> [Entries supplied]:
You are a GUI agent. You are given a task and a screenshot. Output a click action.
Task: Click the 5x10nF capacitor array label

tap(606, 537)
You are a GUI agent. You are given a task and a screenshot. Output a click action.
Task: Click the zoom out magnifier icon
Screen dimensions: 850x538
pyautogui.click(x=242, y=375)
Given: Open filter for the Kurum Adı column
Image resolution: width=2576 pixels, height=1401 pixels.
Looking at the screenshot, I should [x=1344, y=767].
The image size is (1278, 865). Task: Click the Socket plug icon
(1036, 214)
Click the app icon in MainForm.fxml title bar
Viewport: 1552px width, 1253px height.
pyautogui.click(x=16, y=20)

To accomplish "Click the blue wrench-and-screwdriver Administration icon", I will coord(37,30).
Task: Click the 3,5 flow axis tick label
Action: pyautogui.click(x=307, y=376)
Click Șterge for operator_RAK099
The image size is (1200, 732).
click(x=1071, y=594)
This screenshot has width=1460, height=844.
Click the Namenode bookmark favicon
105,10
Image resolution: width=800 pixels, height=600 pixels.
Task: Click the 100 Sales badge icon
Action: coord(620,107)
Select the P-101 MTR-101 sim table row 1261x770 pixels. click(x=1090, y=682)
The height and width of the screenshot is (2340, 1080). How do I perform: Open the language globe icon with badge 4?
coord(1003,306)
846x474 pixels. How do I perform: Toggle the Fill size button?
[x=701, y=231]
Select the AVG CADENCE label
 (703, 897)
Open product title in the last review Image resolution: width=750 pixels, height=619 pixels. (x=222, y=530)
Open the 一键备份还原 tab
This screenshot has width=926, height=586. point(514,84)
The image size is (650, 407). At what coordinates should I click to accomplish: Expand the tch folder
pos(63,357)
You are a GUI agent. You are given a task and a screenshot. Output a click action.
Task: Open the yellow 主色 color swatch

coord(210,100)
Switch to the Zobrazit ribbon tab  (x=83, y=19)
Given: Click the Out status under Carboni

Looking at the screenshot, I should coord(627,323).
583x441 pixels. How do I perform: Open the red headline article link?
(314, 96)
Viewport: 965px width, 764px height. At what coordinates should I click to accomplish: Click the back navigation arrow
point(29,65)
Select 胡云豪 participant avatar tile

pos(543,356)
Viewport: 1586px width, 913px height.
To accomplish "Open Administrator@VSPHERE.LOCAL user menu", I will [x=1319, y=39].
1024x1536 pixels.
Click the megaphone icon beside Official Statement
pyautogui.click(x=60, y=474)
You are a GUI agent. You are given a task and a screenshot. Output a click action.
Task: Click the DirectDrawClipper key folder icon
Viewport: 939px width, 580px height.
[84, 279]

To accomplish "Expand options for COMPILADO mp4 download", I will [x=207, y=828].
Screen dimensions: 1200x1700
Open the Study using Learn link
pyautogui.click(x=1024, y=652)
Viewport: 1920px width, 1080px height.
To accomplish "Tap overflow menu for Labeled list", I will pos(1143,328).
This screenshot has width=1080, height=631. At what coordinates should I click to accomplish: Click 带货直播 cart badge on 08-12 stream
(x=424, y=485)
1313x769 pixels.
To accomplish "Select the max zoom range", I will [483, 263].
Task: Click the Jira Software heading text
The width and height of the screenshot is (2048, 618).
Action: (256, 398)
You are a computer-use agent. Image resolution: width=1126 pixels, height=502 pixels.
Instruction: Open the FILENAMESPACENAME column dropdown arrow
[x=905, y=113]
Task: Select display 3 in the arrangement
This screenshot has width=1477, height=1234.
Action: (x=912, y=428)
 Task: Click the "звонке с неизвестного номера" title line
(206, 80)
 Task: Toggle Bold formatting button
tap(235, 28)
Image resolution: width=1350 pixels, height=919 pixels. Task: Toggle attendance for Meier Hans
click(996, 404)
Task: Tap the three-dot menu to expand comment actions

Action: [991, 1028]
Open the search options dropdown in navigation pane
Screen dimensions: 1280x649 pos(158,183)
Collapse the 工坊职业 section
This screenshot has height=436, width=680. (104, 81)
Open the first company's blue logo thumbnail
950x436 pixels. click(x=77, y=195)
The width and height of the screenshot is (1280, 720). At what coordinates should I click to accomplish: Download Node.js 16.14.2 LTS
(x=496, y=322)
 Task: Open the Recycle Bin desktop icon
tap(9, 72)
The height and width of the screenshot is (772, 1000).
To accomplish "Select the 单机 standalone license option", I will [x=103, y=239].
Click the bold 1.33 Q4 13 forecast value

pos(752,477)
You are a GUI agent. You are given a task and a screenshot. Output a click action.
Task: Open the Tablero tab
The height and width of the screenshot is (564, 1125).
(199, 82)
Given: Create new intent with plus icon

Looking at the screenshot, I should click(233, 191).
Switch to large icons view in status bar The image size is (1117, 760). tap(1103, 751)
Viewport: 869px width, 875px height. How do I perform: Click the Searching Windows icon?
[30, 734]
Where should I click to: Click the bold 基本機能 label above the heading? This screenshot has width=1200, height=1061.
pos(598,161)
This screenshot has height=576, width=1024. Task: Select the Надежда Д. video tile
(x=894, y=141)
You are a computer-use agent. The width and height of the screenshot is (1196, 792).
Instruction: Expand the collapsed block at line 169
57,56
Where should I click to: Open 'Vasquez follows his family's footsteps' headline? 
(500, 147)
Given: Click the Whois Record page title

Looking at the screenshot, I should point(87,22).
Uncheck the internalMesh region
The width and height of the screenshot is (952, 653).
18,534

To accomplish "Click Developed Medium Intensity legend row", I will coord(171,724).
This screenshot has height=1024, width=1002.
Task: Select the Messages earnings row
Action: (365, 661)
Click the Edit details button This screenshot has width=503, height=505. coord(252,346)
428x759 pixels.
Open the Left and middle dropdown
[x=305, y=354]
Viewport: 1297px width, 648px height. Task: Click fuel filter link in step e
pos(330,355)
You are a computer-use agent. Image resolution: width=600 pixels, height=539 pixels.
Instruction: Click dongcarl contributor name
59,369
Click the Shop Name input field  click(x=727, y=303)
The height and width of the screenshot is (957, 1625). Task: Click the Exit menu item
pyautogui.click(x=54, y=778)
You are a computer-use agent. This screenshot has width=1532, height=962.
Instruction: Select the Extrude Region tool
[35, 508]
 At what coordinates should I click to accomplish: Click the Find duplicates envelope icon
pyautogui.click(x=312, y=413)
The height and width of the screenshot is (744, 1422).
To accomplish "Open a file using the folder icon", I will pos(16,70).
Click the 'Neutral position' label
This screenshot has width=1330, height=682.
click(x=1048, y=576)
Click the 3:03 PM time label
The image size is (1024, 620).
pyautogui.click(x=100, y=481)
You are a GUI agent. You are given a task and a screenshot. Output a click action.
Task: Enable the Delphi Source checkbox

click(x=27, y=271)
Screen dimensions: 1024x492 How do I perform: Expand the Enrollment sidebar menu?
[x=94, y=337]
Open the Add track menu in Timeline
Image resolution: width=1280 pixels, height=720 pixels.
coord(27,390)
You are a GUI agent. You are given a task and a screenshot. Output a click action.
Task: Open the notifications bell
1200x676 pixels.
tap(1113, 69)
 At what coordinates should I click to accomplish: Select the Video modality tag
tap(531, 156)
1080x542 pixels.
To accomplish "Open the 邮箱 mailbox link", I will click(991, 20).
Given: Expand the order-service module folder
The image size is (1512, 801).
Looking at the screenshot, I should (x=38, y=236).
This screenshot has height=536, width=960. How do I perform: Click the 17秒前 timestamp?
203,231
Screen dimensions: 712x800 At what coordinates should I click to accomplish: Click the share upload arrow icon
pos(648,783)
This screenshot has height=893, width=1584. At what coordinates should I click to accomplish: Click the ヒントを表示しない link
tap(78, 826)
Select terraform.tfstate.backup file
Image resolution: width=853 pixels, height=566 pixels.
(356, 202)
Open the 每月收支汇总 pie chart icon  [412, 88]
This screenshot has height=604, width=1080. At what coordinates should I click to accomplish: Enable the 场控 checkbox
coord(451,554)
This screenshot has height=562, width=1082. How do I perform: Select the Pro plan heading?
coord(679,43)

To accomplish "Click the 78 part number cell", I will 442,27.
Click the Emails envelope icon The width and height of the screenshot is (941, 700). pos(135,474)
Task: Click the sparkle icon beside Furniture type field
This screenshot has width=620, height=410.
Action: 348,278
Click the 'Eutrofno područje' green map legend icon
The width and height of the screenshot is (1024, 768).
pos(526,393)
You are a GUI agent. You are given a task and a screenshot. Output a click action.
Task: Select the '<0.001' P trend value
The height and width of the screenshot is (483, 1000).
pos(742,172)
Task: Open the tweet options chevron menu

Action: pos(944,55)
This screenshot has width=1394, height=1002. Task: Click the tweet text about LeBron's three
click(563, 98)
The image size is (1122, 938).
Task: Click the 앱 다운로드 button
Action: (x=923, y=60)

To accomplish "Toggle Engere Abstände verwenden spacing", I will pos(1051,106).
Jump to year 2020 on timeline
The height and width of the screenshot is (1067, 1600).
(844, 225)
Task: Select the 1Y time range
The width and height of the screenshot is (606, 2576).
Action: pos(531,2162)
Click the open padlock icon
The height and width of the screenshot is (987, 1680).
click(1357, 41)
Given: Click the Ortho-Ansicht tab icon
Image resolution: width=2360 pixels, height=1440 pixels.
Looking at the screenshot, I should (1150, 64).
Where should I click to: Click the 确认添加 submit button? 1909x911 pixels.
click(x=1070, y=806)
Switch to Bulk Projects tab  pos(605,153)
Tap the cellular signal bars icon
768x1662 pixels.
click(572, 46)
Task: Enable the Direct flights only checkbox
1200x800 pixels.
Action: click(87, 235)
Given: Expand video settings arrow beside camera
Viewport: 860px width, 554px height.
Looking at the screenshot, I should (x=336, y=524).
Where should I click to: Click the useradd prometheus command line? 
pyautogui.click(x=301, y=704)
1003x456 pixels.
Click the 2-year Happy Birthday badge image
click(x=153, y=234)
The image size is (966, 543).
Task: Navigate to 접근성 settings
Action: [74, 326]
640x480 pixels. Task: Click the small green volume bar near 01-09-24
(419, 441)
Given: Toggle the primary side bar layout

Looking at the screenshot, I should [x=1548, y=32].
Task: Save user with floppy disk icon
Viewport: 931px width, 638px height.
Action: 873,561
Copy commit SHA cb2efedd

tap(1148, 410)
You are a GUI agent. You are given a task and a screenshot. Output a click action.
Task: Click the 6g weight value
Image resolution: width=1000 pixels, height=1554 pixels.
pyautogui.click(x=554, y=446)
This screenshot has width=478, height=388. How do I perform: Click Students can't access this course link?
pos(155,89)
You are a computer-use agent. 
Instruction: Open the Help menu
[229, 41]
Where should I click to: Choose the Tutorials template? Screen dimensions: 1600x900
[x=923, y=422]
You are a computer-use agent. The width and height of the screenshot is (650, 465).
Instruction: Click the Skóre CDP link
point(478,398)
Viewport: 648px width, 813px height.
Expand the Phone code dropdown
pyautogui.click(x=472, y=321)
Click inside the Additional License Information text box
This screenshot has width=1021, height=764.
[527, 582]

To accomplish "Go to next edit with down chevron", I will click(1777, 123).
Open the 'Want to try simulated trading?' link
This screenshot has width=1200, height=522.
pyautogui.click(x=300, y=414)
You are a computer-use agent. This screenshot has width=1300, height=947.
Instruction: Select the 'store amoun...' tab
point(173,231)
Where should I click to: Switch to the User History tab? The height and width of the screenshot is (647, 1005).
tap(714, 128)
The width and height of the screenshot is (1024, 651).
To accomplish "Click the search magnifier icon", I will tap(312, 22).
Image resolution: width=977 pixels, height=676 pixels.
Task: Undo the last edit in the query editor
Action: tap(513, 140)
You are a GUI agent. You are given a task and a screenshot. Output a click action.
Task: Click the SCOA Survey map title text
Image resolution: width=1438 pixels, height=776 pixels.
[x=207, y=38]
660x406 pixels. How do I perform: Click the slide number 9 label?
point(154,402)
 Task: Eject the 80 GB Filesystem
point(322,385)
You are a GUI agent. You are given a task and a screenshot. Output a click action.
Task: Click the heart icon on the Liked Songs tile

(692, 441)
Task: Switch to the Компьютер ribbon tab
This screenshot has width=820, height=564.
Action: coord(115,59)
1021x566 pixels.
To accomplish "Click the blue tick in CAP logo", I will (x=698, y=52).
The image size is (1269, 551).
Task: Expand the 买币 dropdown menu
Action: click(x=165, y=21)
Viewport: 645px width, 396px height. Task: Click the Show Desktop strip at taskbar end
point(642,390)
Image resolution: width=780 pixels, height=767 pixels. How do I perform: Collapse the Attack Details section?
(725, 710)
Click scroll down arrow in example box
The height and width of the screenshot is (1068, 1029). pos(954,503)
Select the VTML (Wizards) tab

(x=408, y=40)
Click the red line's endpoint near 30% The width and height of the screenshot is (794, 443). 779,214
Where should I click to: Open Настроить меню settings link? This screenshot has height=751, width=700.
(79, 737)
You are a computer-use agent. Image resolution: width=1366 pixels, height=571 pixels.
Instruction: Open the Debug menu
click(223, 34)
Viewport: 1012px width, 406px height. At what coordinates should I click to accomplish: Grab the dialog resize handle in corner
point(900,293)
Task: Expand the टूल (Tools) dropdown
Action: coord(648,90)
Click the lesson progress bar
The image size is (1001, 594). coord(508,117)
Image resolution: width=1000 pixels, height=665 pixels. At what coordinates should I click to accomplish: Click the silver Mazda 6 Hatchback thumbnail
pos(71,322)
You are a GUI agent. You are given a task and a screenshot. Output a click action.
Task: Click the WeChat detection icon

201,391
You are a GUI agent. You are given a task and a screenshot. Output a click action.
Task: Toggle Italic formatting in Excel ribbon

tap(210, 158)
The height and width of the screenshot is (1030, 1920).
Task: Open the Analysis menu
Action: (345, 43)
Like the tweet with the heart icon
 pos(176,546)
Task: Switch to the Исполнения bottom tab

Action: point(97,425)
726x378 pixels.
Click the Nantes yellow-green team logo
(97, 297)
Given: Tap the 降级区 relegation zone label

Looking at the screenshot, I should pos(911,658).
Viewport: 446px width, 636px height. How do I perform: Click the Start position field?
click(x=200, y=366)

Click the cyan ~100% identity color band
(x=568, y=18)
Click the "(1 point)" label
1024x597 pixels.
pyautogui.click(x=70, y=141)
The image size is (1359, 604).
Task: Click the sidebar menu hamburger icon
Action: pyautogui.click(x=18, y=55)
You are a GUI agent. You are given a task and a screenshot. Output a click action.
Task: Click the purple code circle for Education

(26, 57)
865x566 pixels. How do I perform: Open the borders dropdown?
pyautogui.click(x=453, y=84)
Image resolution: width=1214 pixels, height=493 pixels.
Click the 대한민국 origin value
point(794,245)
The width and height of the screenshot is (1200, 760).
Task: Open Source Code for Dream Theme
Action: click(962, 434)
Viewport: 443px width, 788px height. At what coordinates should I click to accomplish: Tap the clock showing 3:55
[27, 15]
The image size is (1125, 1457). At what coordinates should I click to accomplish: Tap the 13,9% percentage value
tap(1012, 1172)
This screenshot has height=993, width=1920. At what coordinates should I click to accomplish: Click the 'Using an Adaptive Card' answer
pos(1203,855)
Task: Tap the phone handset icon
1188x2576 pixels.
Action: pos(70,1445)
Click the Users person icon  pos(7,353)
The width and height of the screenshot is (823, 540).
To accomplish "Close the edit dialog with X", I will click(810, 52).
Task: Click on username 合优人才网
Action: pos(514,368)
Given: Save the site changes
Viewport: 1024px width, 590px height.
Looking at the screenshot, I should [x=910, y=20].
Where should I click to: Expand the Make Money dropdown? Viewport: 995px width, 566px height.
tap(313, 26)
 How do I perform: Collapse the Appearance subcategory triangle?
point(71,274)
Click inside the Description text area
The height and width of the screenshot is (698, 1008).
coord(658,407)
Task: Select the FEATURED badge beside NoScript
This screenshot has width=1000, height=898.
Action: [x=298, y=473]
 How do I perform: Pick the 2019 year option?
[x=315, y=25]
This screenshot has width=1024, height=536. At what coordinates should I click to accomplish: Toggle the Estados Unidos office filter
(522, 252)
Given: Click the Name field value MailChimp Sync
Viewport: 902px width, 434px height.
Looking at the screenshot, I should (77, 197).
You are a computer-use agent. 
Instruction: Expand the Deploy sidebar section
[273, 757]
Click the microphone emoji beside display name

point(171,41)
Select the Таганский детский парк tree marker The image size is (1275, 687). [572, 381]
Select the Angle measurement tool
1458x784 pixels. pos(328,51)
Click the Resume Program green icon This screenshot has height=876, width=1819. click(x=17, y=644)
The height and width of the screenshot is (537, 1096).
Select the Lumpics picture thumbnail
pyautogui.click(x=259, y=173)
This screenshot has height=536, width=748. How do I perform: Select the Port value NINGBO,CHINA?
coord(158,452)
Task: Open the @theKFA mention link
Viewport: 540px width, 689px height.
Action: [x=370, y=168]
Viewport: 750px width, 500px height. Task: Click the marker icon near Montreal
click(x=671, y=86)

> [Requirement]: Report every line in the data above in which the word "zoom" appears.

> [Answer]:
Task: Click the zoom out magnifier icon
To accomplish "Select the max zoom range", I will [483, 263].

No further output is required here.